There were 2,253 households, out of which 42.3% had children under the age of 18 living with them, 64.1% were married couples living together, 8.6% had a female householder with no husband present, and 24.8% were non-families. Of all households 19.9% were made up of individuals, and 6.6% had someone living alone who was 65 years of age or older. The average household size was 2.77 and the average family size was 3.21.

In the town, the population was spread out, with 30.8% under the age of 18, 6.1% from 18 to 24, 33.8% from 25 to 44, 21.7% from 45 to 64, and 7.7% who were 65 years of age or older. The median age was 35 years. For every 100 females, there were 102.1 males. For every 100 females age 18 and over, there were 95.6 males.

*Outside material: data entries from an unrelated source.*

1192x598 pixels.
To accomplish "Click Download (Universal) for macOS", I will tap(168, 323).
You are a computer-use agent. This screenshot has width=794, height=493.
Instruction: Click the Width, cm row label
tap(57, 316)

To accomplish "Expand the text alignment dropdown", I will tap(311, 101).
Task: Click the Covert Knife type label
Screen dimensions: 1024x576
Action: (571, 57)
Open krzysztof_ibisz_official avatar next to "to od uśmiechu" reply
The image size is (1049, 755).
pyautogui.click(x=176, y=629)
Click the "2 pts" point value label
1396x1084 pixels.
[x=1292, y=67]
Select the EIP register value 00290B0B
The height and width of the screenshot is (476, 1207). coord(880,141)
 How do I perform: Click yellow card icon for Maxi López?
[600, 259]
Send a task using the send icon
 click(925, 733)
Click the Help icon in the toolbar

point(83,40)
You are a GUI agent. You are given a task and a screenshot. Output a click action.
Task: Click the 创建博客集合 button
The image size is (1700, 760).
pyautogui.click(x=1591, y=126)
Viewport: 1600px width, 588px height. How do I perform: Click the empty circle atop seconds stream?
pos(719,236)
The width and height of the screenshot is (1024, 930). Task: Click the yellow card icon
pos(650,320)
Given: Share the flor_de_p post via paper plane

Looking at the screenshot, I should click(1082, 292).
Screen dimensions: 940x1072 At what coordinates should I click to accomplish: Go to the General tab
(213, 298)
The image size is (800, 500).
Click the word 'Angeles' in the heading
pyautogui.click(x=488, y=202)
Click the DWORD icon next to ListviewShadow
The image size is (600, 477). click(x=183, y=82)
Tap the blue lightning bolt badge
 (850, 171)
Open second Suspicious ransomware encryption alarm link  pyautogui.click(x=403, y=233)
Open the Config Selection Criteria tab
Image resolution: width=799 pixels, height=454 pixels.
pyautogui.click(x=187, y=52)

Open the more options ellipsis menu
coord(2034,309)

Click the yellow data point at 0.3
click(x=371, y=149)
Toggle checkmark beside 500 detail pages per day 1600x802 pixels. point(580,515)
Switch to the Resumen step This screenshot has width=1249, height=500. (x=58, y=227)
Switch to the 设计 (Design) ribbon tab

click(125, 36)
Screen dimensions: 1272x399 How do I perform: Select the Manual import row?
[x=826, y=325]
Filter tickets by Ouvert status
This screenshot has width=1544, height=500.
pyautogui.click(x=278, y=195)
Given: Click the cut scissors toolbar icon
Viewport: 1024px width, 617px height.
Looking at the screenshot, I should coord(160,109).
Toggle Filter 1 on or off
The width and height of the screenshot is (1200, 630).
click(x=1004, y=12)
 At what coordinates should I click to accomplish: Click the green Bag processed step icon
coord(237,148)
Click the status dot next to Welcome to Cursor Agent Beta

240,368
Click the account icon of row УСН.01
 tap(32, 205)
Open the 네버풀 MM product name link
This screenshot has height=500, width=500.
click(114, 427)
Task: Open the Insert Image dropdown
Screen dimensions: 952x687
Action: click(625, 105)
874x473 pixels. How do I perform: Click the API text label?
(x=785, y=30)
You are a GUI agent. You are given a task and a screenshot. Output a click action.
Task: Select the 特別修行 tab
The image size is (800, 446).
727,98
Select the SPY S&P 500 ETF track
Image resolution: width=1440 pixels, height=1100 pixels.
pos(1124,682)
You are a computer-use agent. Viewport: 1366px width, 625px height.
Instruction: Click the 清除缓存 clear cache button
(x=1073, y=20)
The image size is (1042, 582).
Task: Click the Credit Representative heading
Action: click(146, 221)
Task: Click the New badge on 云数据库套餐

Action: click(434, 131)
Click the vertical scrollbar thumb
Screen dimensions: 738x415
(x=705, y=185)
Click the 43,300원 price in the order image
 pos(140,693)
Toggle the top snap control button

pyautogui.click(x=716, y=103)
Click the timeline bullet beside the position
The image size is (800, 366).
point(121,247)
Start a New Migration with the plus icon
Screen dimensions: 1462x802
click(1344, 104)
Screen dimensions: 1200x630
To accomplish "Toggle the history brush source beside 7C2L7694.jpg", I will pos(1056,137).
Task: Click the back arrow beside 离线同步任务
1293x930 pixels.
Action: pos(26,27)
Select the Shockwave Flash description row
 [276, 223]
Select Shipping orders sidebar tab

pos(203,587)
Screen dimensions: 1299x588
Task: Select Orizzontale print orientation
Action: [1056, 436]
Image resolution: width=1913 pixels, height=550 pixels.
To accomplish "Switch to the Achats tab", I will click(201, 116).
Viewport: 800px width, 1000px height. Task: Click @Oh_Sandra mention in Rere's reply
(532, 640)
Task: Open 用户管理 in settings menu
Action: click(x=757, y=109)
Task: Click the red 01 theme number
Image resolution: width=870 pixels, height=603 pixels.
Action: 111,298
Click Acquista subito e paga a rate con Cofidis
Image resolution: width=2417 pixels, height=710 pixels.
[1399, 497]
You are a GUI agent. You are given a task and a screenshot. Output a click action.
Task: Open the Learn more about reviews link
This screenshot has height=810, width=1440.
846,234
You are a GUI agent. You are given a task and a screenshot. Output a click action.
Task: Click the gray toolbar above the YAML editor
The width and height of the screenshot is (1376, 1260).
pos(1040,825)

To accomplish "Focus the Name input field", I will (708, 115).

The median income for a household in the town was $62,846, and the median income for a family was $70,689. Males had a median income of $45,824 versus $35,390 for females. The per capita income for the town was $23,311. About 1.5% of families and 3.3% of the population were below the poverty line, including 2.0% of those under age 18 and 7.3% of those age 65 or over.

== Politics ==

Internally, Rutland uses a town meeting style system of governance. As of 2019, the Board of Selectmen is composed of Lyndon S. Nichols, Jeffrey A. Stillings, Mitchell Ruscitti, Leah M. Whiteman, and Leroy "Skip" Clark. Terms for the board of selectmen are staggered.

State government
| State Representative(s): | Kimberly Ferguson (R) |
| State Senator(s): | Peter Durant (R) |
| Governor's Councilor(s): | Paul DePalo (D) |
Federal government
| U.S. Representative(s): | James P. McGovern (D-2nd District), |
| U.S. Senators: | Elizabeth Warren (D), Ed Markey (D) |

==Arts and culture==

Each year, Rutland holds a four-day-long Fourth of July celebration, beginning on July 1. Events include performances by area musicians, a lip-sync concert, chicken barbecue hosted by the local Fire Brigade, a Historical Society Lemonade Social, and an acclaimed fireworks show. On the Fourth, Rutland holds a parade with floats made by local organizations and special guests including local and regional politicians.

August also brings in the Central Tree Chowder Chili Challenge, an event hosted and sponsored by the Rutland Fire Brigade. Area restaurants compete for local bragging rights for having the best area clam chowder. With two ways to "win", restaurants compete for both the people's choice as well as the votes of their peers and competitors.

While the main draw to the day is the clam chowder, the event has evolved into a family-oriented day. There is no admission fee except for those who wish to sample the chowder. However, there are also pony rides, face painting, "exotic" animal exhibits, inflatable rooms for kids, a free "train ride" (a lawn tractor towing three cars around the local athletic track), as well as miscellaneous vendors, both local and from surrounding towns.

Proceeds go to the local Fire Brigade, which uses the money for restoration of the town's original fire station, and also to help supplement the expenses of the Fire Department by purchasing much needed equipment that would otherwise have to wait for town funding.

==Education==

Rutland is a part of the Wachusett Regional School District.

There are two elementary schools; Naquag Elementary, which houses grades K through 2nd. The second elementary school is Glenwood Elementary, which contains grades 3rd through 5th.

Naquag Elementary is located on Main Street. As of the 2024–2025 school year, the school has 22 full-time teachers and 344 students.

The middle school in the town is Central Tree Middle School. Central Tree contains grades 6 through 8 and houses 365 students and 25 full-time teachers. The average reading and math proficiency in the school is above the state average with a 53% Reading proficiency and 41% Math proficiency.

The public high schools are Wachusett Regional High School in Holden, and Bay Path Regional Vocational Technical High School in Charlton.

Rutland is also home to the residential treatment facility, Devereux School. Devereux provides educational and psychological services to youth aged 6–21.

===Library===

The Rutland public library was founded c. 1865. In fiscal year 2008, the town of Rutland spent 1.16% ($159,360) of its budget on its public library—some $20.17 per person, per year ($26.58 adjusted for inflation to 2022).